Slow government in a swift world

Sometimes I ask myself whether the United States is governable. Governable, that is without changes. Here is an item, for example, from the Wall Street Journal announcing that the fourth Congress in succession has given up trying to redraft the US Criminal Code. The effort began with a presidential commission in 1966 and it has been pending in Congress since 1973. But Congress can't agree. Out it goes.

I am not saying that the code is a good or bad thing, though most people agree that the present Code needs modernizing. It is a very technical thing. But Congress hasn't been able to act. It is so in other matters. The polls indicate that 80 percent or more of the public wants stronger control of handguns; Congress doesn't move. Polls indicat a similar big majority for stricter border control against illegal alien immigration (estimated at around a million a year). Congress doesn't move. I am not arguing for the proposals; I am merely wondering about the legislative system.

Or take another case: there isn't a member of Congress who doesn't want inflation halted by some means or another. So do the outgoing President and the income President. Latest figures indicate a current rate of inflation of around 12 percent. Here the public is as divided about what to do as the government itself. Affable Ronald Reagan has an arresting proposal to cut taxes 10 percent a year for three years, increase defense expenditures, cut "waste and corruption", and so stimulate the economy that he will balance the budget. Maybe it will worl. (In the privacy of this parenthesis may I express doubts.) But is government capable of dealing with the matter?

An important study of the presidency by a prestigious 26-member panel of the National Academy of Public Administrtion reports that "a clear danger is bearing down on us." This danger is emphasized in seven words: "It is our capacity to govern ourselves." When a group like this is uncertain it transcends the testy question I put at the head of the column. The government is divided by the unique separation of powers, notes the report, and there are really questions of coherence: "If we cannot so manage our public affairs as to bring unity out of diversity," the panel reports, "we will be able to meet no other challenge in the decades to come."

The paperbound report "A Presidency for the 1980s" (National Academy of Public Administration, Washington) is co-chaired by Don K. Price, Harvard emeritus professor, and Rocco C. Siciliano, a one-time Eisenhower assistant and Los Angeles business executive, with all sorts of distinguished people on it, from the superintendent of West Point to the head of the communications workers trade union. In examining our government the place to begin, they say, is the White House.

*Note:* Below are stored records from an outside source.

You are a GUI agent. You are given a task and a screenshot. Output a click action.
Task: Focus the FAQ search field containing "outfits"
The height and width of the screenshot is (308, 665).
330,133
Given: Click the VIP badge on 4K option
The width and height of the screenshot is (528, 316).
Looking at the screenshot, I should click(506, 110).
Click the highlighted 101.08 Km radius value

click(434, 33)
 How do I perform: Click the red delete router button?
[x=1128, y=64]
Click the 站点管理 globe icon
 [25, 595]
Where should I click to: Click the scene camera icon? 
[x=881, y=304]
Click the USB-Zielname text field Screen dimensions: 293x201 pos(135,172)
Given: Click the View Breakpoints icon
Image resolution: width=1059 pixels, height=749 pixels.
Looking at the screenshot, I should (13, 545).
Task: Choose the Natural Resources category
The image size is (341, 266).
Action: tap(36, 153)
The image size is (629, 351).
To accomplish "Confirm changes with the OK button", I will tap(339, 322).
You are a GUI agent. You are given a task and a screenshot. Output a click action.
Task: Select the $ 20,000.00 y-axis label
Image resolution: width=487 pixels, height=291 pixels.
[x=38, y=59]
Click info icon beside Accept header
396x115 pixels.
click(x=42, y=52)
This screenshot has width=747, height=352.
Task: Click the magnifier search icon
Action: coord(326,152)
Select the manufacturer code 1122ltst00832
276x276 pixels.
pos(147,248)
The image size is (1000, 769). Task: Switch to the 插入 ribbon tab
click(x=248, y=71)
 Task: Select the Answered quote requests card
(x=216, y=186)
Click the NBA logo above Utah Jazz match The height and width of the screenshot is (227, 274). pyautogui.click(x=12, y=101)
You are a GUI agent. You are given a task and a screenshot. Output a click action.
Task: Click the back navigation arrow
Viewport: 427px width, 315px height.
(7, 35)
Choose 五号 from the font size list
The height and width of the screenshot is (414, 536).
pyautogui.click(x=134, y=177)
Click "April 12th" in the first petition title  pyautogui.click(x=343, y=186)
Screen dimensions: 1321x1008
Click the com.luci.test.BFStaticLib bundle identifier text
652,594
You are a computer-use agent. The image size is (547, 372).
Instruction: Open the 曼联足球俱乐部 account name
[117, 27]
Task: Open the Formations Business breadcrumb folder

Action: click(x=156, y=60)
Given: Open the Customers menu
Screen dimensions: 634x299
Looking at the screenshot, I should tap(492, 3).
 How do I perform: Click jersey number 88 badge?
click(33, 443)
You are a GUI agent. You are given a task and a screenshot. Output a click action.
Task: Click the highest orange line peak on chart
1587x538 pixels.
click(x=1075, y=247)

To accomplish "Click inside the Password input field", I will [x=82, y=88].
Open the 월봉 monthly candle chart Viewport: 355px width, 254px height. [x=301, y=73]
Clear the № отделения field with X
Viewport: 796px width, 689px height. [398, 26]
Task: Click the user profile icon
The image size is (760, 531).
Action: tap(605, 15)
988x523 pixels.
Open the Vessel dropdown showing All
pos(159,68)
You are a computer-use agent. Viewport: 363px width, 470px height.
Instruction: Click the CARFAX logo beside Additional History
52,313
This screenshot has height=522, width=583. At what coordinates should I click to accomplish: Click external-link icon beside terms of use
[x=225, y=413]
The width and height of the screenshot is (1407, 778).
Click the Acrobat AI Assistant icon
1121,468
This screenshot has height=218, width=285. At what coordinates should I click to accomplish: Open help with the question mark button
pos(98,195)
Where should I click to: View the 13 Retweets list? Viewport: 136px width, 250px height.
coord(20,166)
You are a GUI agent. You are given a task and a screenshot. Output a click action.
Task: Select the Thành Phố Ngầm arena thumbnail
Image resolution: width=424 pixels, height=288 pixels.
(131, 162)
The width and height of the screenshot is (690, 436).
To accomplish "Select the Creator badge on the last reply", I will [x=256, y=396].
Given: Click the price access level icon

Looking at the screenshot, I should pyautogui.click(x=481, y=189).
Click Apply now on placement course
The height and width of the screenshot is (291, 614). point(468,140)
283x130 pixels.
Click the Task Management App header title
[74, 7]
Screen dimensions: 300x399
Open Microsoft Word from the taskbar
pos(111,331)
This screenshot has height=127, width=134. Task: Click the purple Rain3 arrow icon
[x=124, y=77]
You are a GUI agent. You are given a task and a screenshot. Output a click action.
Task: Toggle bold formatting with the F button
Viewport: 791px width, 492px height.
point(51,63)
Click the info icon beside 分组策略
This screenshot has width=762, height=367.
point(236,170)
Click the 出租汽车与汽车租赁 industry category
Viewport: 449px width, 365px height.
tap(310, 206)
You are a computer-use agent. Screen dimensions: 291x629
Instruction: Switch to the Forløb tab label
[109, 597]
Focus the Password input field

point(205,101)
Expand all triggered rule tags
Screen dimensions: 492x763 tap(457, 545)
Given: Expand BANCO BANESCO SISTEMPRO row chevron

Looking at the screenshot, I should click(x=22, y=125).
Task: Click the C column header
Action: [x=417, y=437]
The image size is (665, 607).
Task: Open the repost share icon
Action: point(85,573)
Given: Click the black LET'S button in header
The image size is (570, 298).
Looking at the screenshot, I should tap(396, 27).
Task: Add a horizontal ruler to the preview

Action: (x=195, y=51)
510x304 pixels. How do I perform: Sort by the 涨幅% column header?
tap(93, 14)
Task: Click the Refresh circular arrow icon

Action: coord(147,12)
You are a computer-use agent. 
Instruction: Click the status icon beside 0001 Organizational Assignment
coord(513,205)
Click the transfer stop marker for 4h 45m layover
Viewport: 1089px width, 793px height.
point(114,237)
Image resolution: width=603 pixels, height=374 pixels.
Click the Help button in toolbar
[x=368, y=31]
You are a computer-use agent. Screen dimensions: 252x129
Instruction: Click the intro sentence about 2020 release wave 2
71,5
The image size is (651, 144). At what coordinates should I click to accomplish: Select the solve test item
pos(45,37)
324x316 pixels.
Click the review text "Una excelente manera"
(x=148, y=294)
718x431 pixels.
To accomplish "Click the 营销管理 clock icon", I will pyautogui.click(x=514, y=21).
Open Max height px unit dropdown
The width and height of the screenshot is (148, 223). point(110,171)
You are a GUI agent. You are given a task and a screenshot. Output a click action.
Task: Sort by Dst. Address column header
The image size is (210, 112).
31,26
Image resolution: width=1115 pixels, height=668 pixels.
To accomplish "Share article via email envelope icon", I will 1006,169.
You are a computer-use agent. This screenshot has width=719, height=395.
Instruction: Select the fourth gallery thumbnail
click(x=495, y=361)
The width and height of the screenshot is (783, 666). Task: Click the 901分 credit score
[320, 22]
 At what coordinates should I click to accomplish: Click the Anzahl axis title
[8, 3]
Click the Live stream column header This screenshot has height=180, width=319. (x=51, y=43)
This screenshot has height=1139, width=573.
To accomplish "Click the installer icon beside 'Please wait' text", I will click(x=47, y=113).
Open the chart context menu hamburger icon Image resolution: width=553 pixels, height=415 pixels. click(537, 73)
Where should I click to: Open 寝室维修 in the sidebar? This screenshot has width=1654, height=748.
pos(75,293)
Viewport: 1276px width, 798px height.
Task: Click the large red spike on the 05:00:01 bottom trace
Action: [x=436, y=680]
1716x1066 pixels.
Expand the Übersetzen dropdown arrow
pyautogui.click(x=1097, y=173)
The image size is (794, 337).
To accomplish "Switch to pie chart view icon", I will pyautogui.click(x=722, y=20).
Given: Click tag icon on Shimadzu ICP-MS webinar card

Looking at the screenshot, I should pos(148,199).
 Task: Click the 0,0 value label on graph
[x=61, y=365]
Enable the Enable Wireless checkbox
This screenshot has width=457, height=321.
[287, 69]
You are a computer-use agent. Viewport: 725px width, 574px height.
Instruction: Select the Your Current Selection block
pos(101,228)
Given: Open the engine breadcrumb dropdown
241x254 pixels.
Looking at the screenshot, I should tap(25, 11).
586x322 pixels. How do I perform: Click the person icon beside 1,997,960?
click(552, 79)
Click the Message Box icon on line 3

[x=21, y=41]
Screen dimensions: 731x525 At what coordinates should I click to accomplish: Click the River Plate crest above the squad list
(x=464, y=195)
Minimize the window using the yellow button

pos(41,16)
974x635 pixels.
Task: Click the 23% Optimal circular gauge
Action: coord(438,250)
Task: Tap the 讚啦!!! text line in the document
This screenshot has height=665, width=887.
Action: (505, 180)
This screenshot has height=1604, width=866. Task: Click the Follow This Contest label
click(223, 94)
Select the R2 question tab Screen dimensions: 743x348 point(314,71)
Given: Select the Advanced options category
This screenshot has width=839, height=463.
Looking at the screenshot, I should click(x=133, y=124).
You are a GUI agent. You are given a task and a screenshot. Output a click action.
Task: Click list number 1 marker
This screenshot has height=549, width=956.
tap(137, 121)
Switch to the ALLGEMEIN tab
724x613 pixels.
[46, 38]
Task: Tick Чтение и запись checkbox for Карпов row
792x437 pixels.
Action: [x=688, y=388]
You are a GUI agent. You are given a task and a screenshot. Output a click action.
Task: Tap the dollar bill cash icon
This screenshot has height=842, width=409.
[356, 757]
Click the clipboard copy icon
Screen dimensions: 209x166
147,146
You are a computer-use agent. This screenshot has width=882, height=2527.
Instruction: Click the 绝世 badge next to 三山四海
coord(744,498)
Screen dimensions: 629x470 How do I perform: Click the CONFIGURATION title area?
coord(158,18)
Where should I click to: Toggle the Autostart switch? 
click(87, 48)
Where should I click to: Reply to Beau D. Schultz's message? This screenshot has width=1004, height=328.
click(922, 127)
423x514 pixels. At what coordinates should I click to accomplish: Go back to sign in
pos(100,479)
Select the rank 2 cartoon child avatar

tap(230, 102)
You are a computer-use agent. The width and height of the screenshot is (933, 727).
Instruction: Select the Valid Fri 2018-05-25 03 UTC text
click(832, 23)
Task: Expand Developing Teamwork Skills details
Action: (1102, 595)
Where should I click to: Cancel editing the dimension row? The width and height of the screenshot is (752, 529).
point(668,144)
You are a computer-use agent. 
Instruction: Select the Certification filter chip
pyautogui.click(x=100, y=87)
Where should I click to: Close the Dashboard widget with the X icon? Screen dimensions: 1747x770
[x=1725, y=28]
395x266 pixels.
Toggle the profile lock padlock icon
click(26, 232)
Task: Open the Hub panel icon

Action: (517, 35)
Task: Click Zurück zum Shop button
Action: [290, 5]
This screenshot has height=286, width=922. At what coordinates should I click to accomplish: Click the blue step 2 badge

Why is the problem more intense now? We have done pretty well, haven't we, in the past 200 years? To the second question the panel in effect, says "Yes -- but." To the first it notes that the world is changing swiftly: "Social, economic, and political upheavals have led to a global fragmentation of power." In short, it warns, this is too perilous a world for a government system that is casual about deadlock, stalemate, and paralysis.

Fill the picture in for yourself, floomy or rosy colors. But note in passing , seven comparatively recent developments listed by the panel that have reflected, or helped produce what the writers call the "fragmentation of power on the domestic scene." I will just list them, without comment: progressive weakening of political parties; the drawn-out nominating and campaign procedures (that are "often irrelevant to the realities of governing"); fragmentation of congressional leadership; mounting costs and delays in the delivery of public services as the complexities of federalism increase; increased judicial involvement as litigation increases on matters of public policy; a "radical increase" in special pressure groups; and finally "a declining faith of Americans in the fairness, integrity, and competency of their special institutions, particularly the institutions of government."

Can America govern itself? How silly! We look for an inspiring affirmative at the end but the panel doesn't go in for purple passages. "What unites us is greater than what divides us," mit affirms, but after making this statement it goes on with a rather chilling "if": "If our political institutions operate so as to reflect that fact, then both our individual liberties and our collective strength will prosper." Yes . . . . If.